For many divorcing parents, reaching a fair agreement about how to raise their children is the most difficult part of the process. Custody and parenting agreements can create surprising conflicts between spouses during a divorce, even when both parties are trying to remain reasonable. The issues at stake deal with both personal property and finances, as well parents' most precious relationships, those with their children.
If you and your spouse face difficulty reaching fair compromises in your parenting and custody agreements, you may end up missing out on important benefits come tax season, or claiming benefits that you shouldn't. In general, parents may not share dependent tax benefits in the same year. This can create enormous problems for parents, and complicate an already difficult process.
It is always easier and usually much safer to negotiate these agreements with the guidance of an experienced family law attorney.
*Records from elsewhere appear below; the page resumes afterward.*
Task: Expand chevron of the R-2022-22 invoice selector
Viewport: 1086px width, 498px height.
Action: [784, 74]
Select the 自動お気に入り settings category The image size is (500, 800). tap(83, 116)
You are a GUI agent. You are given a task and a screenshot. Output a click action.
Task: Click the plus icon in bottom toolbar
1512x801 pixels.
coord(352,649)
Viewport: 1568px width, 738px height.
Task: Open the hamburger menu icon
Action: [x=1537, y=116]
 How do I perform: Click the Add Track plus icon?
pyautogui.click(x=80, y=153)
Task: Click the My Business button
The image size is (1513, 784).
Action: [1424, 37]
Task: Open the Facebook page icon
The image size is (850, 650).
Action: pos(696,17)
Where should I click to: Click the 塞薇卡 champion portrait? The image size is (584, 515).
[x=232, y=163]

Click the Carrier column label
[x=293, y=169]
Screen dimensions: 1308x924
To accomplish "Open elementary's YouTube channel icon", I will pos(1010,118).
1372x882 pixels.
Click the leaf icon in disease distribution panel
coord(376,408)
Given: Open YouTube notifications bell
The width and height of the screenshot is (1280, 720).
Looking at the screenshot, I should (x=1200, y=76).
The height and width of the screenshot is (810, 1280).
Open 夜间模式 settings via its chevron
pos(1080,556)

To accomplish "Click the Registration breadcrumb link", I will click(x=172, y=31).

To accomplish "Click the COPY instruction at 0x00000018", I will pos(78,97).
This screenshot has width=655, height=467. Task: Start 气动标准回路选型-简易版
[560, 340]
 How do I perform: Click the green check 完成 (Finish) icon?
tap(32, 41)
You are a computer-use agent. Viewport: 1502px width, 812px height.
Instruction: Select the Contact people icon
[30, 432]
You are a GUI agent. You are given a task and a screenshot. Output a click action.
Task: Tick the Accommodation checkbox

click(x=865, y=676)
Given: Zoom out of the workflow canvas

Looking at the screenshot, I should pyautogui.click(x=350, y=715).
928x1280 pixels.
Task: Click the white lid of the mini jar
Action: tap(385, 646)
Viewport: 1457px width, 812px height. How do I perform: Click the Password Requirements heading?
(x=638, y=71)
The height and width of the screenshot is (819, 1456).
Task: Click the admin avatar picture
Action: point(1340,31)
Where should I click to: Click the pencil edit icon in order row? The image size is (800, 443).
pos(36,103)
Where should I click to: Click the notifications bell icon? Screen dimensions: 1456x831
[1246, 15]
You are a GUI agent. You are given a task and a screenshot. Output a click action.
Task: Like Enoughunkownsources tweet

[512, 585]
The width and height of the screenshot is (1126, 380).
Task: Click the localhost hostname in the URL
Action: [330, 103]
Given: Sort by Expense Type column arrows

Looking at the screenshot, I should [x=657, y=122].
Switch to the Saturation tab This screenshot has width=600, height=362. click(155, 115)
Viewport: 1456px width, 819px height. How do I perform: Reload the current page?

Professional legal counsel ensures that you understand the norms within the divorce system, while keeping your priorities and rights protected.
Dependent benefits and custody
Any parent who does claim a child as a dependent on his or her tax returns gains access to a number of important exemptions and credits. These parents may:
- claim exemptions for certain childcare expenses
- file their returns as the head of their household
- claim a child tax credit
- claim an exemption for the child as a dependent
These are not the only benefits, mind you, and you can already clearly see that claiming a child as dependent is valuable, and may make a huge difference in years that you do claim your child.
Find a solution that is truly fair
If you retain primary custody of your child, you may generally claim the child as a dependent. However, many parents share relatively equal parenting responsibilities and privileges, so it is important to clarify how you will each address the issue until the child reaches legal adulthood.
You may find it useful to simply agree to alternate years claiming the child as a dependent, which is a method many parents use to keep things simple and fair. If you choose to use this method, you should both agree to it in writing. Otherwise, you may incur costly legal fees, tax penalties and unnecessary scrutiny into your finances by the IRS.
Be sure to seek out all the legal guidance that you need to keep your rights as parents protected and to ensure that you provide the best life that you can for your child.